Patients were included if they were admitted to 1 of the 2 MICUs for at least 24 hours with 2 or more capillary BG readings greater than 180 mg/dL in a 24-hour period and were receiving enteral nutrition. MICU pharmacists evaluated patients’ capillary BG daily and adjusted sliding-scale insulin, basal insulin, and/or insulin for tube feeding (administered every 4 hours) until patients transferred off the critical care service or tube feeds were discontinued. Diabetes coordinators wrote daily recommendations to assist with insulin adjustments. A preintervention population served as the control.

Results

This study included 111 patients—79 in the preintervention group and 32 in the postintervention group.

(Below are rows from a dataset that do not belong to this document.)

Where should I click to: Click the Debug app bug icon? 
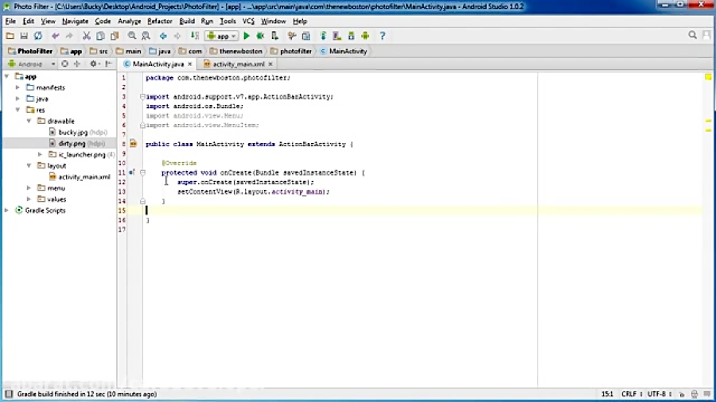pos(260,36)
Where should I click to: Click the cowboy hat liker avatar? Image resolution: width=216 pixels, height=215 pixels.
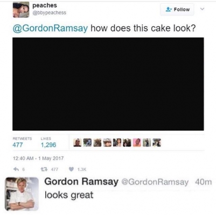coord(107,143)
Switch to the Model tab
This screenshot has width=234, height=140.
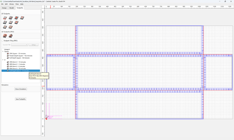tap(12, 8)
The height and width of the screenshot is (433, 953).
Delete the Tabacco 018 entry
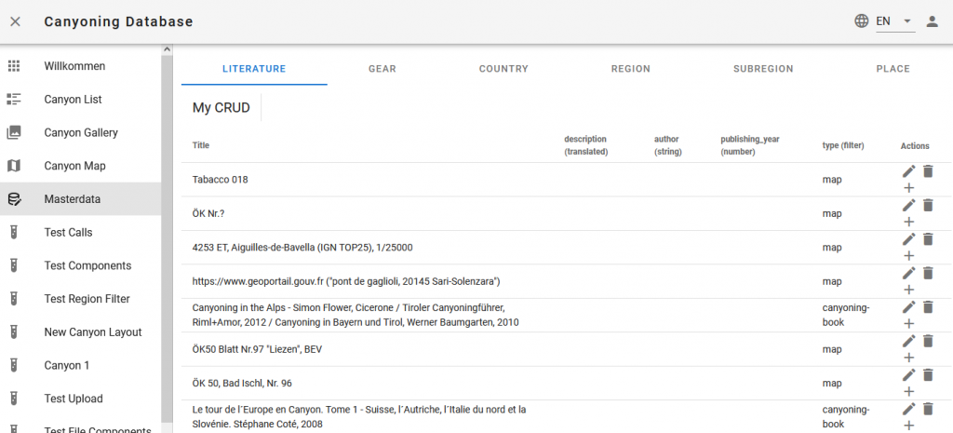928,171
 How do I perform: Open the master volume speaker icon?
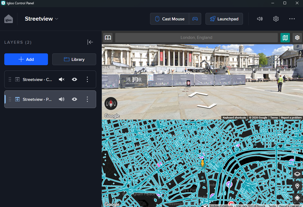point(260,19)
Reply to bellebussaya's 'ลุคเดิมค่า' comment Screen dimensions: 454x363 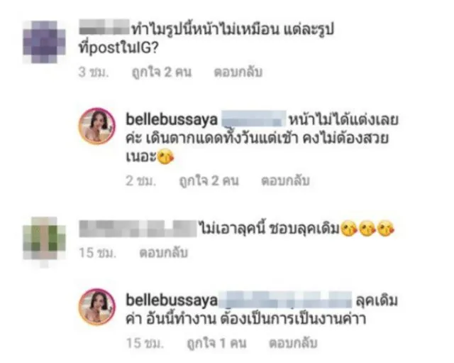(293, 343)
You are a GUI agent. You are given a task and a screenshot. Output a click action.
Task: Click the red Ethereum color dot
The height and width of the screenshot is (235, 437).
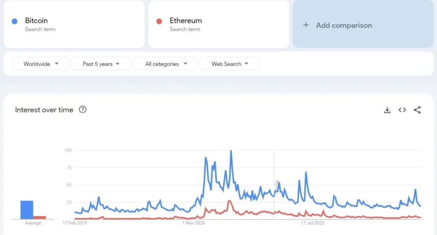159,21
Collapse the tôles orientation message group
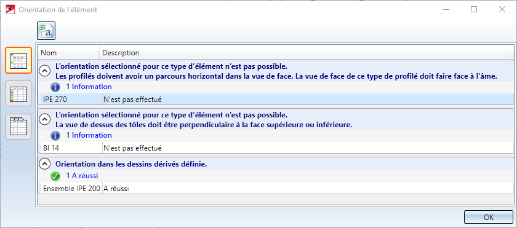 44,119
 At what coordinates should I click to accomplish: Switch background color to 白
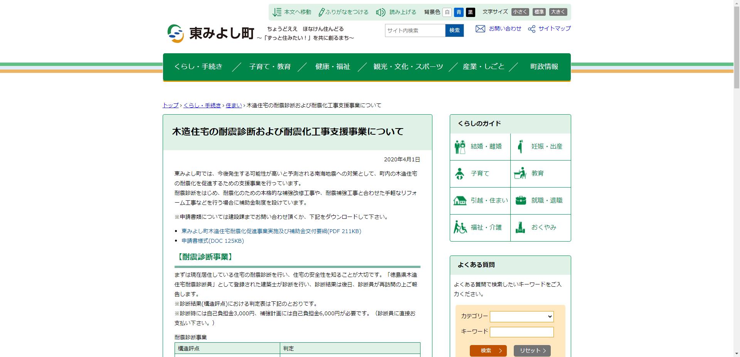(x=447, y=12)
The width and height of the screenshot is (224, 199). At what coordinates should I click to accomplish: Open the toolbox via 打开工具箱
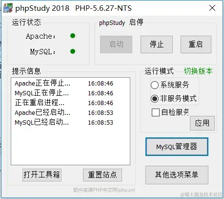tap(42, 175)
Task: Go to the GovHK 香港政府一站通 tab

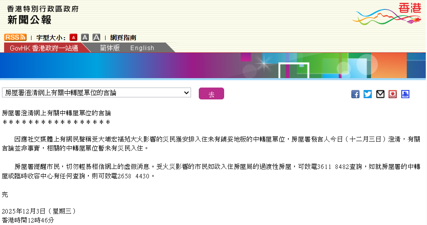Action: point(44,48)
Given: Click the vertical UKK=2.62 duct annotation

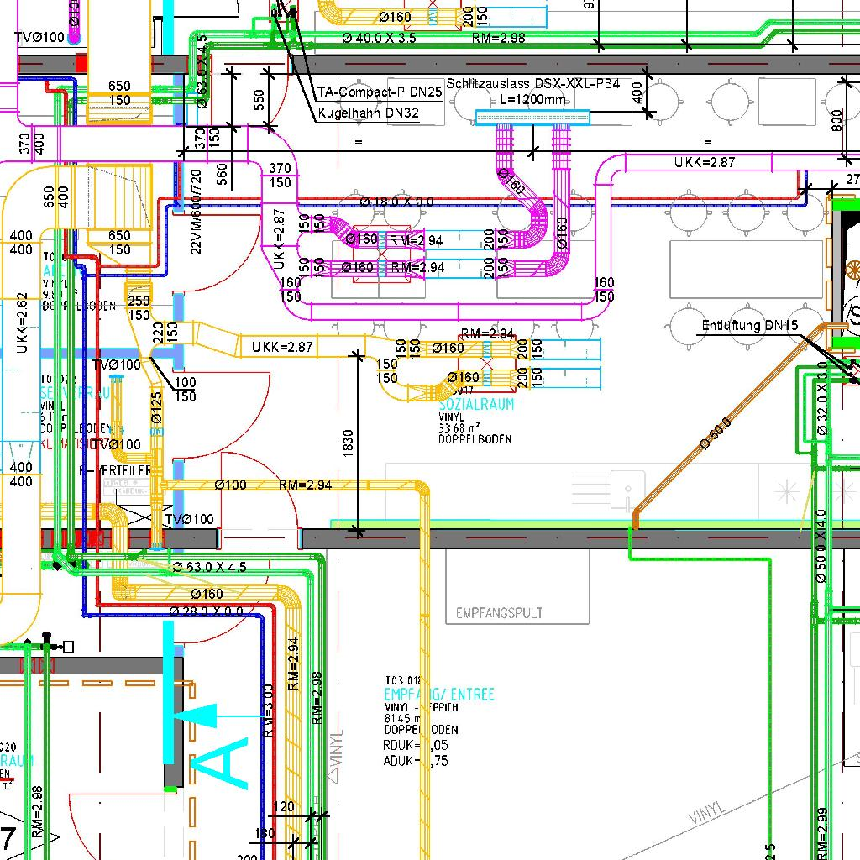Looking at the screenshot, I should click(x=23, y=323).
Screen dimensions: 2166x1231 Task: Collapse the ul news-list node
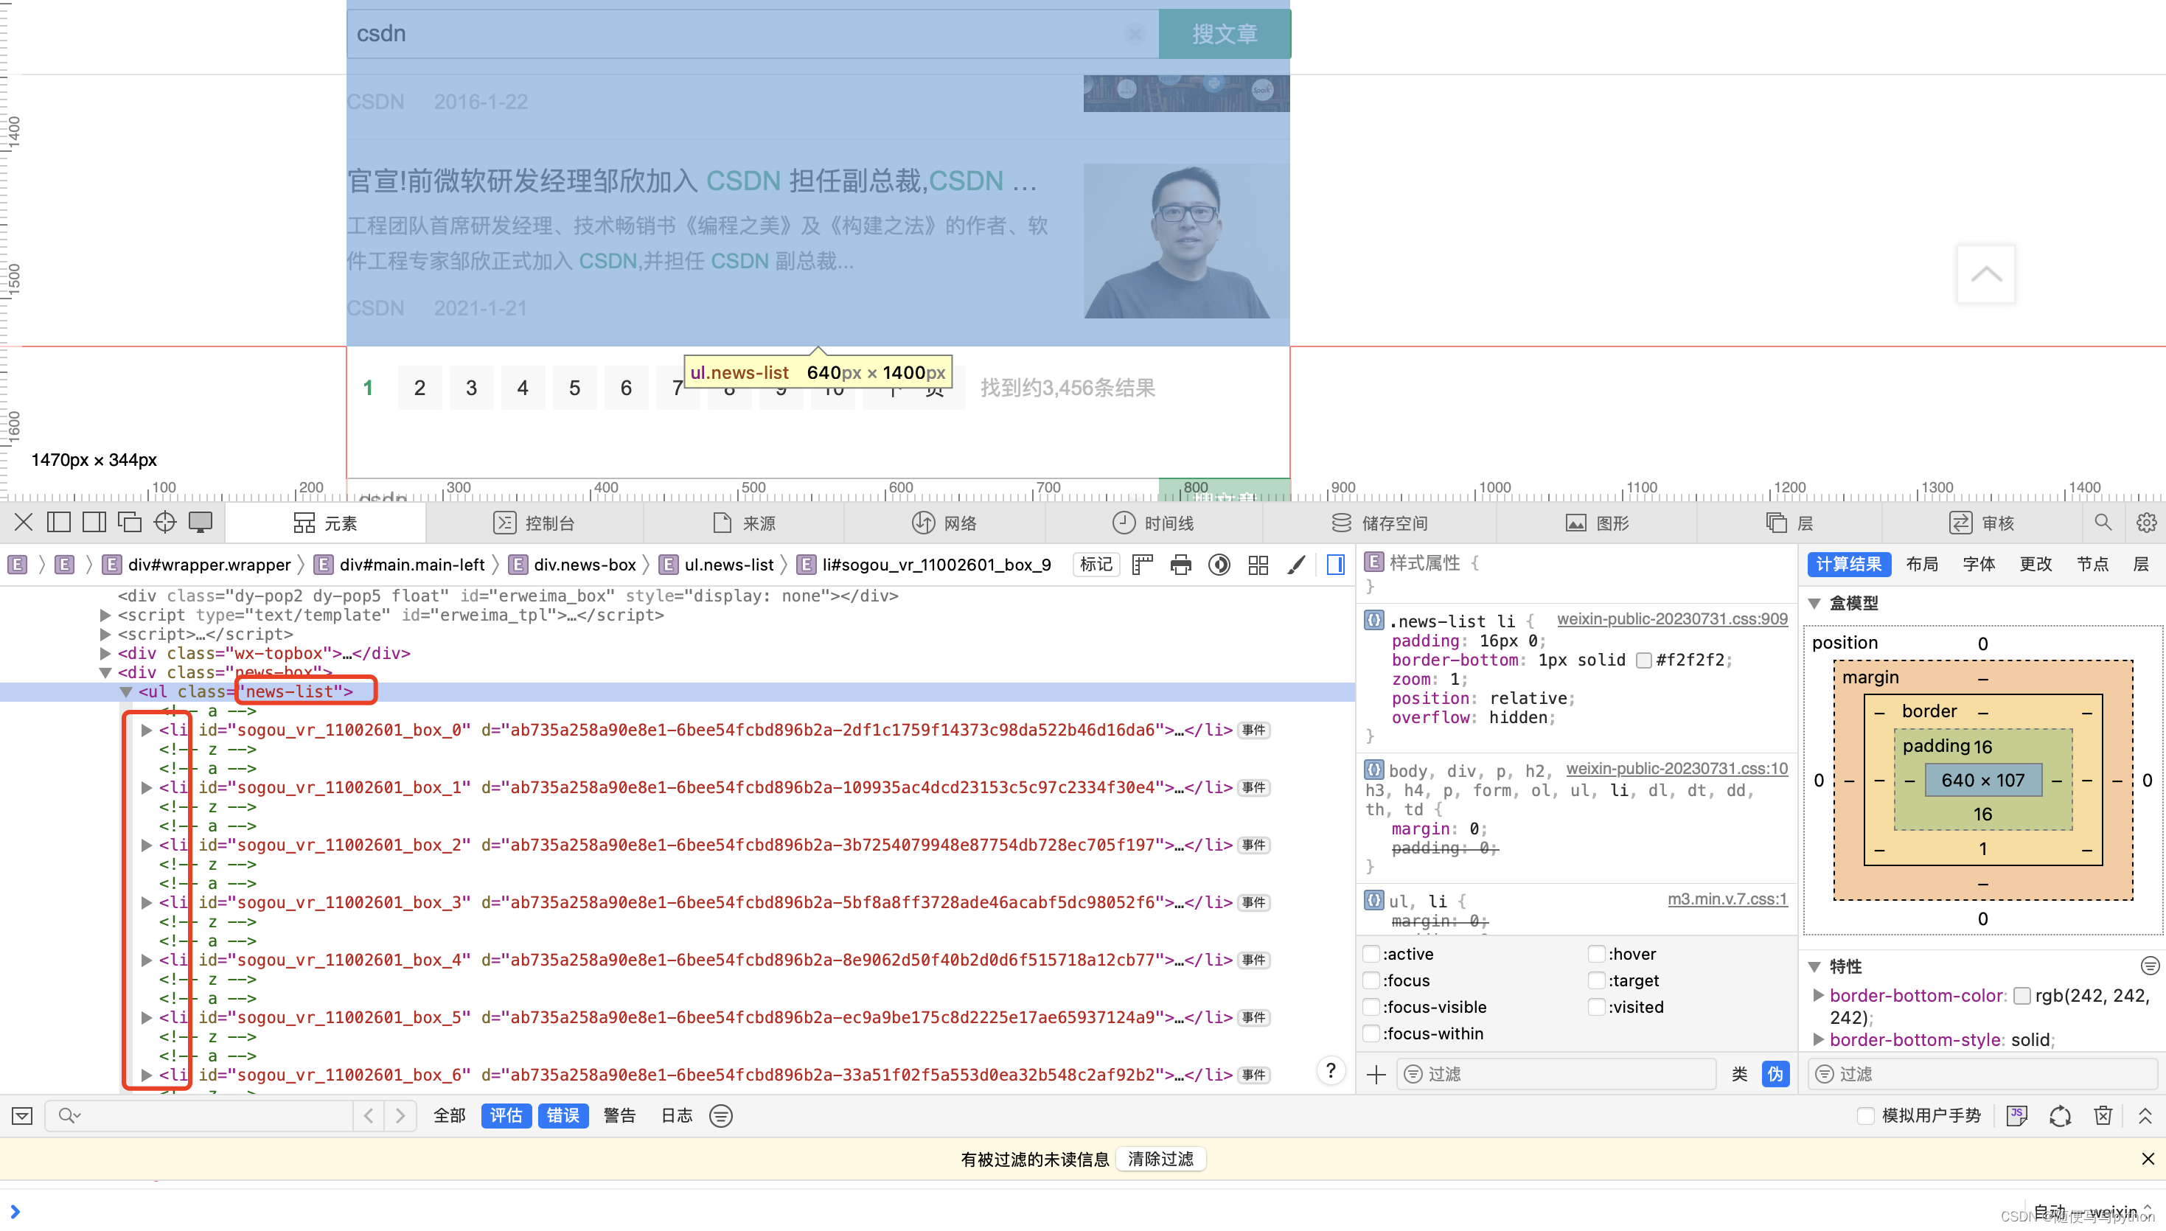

The percentage of patients who attained BG control (defined as at least 3 consecutive capillary BG readings of 100-180 mg/dL in 24 hours) in the preintervention group was 74.7% and 93.8% in the postintervention group (risk ratio, 1.26; 95% CI, 1.07-1.47; P = .023). For the secondary outcome of time to BG control, the median (IQR) was 39.9 (24.0-81.3) hours in the preintervention group and 30.8 (16.8-41.2) hours in the postintervention group (P = .001).

Conclusion

Pharmacist-managed insulin therapy in the MICU in collaboration with inpatient diabetes coordinators resulted in a higher percentage of patients attaining BG control in a shorter amount of time compared with the preintervention group.

Introduction

Achieving and maintaining glucose control in patients in the intensive care unit (ICU) continues to be a significant challenge, and poor control can lead to a range of serious health complications and even death.^1-3 Hyperglycemia is associated with an increased incidence of hospital-acquired infection and acute kidney injury, increased duration of ICU admission, increased time on mechanical ventilation, and increased mortality.^1,2 Alternatively, hypoglycemia increases the risk of cardiac arrhythmias, seizure, irreversible brain damage, and death.³ The NICESUGAR trial (NCT00220987) evaluated intense glycemic control (ie, blood glucose [BG] target 81-108 mg/dL) vs conventional glycemic control (ie, BG target ≤ 180 mg/dL) in critically ill patients in a medical ICU (MICU) or surgical ICU.⁴ The results of this trial suggested that intense glycemic control led to more deaths compared with conventional control due to increased rates of hypoglycemia.⁴ Consequently, the American Diabetes Association recommends a BG goal of 140 to 180 mg/dL in critically ill patients.⁵

Several studies have evaluated the use of a pharmacist-managed glycemic control protocol in the ICU setting to determine whether its use results in greater glucose control among critically ill patients.^6,7 One pre-/postintervention study saw a significant reduction (–1.5 events per 1000; 95% CI, –1.54 to –1.48; P < .001) in severe hypoglycemic events (ie, BG ≤ 40 mg/dL) in hospitalized patients with diabetes after protocol implementation.⁶ Another study found that 47% of patients attained BG control (ie, BG of 70-150 mg/dL) within 48 hours of protocol initiation.⁷ There is, however, a lack of data evaluating the use of these protocols in collaboration with other health care professionals, such as registered nurses who specialize in diabetes management (hereafter, diabetes coordinators).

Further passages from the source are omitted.